WHAT THIS TASK INVOLVES:
Transcribe verbatim the portion of the limit discussion below that begins at the words "Let \( \alpha\ge" and stops after the words "a harmonic series.".

start PAGE TEXT

The limit is not defined for all \( a>0 \) (for example, what if \( \sin a<0 \)?). Whenever it is defined it seems that \( 0\le \sin^a a<a^{\sin a} \), but I didn't check this carefully. Assuming this...

Let \( \alpha\ge 0 \) and \( \varepsilon>0 \). The given limit is of the form \( \displaystyle \lim_n \prod_{i=1}^n \dfrac{\alpha+i}{\alpha+\epsilon+i} \).

The convergence of the product is equivalent to the convergence of the sum

\( \displaystyle \sum_i^n \log\left( \dfrac{\alpha+i}{\alpha+\varepsilon+i} \right) = \sum_i^n \log \left( 1-\dfrac{\varepsilon}{\alpha+\varepsilon+i} \right), \)

which is divergent by the comparison test with \( \displaystyle-\sum_i \dfrac{\varepsilon}{\alpha+\varepsilon+i},  \) a harmonic series.

Moreover, \( \displaystyle \sum_i^n \log\left( 1-\dfrac{\varepsilon}{\alpha+\varepsilon+i} \right) \to -\infty \)   so   \( \displaystyle\prod_{i=1}^n \dfrac{\alpha+i}{\alpha+\epsilon+i}\to 0. \)

end PAGE TEXT
start GIVEN MATERIAL

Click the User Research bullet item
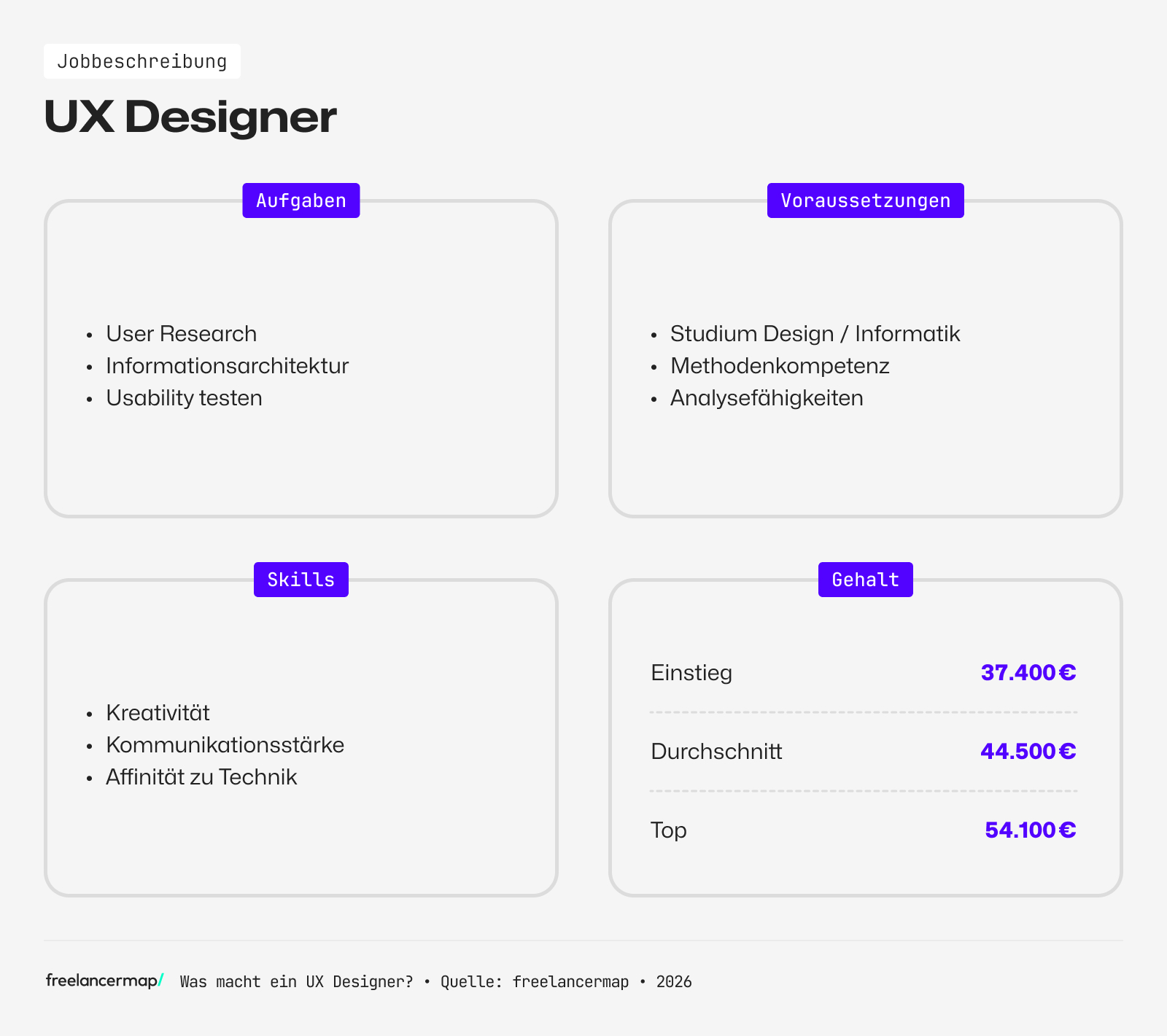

end GIVEN MATERIAL

THE REPLY:
Let \( \alpha\ge 0 \) and \( \varepsilon>0 \). The given limit is of the form \( \displaystyle \lim_n \prod_{i=1}^n \dfrac{\alpha+i}{\alpha+\epsilon+i} \).

The convergence of the product is equivalent to the convergence of the sum

\( \displaystyle \sum_i^n \log\left( \dfrac{\alpha+i}{\alpha+\varepsilon+i} \right) = \sum_i^n \log \left( 1-\dfrac{\varepsilon}{\alpha+\varepsilon+i} \right), \)

which is divergent by the comparison test with \( \displaystyle-\sum_i \dfrac{\varepsilon}{\alpha+\varepsilon+i},  \) a harmonic series.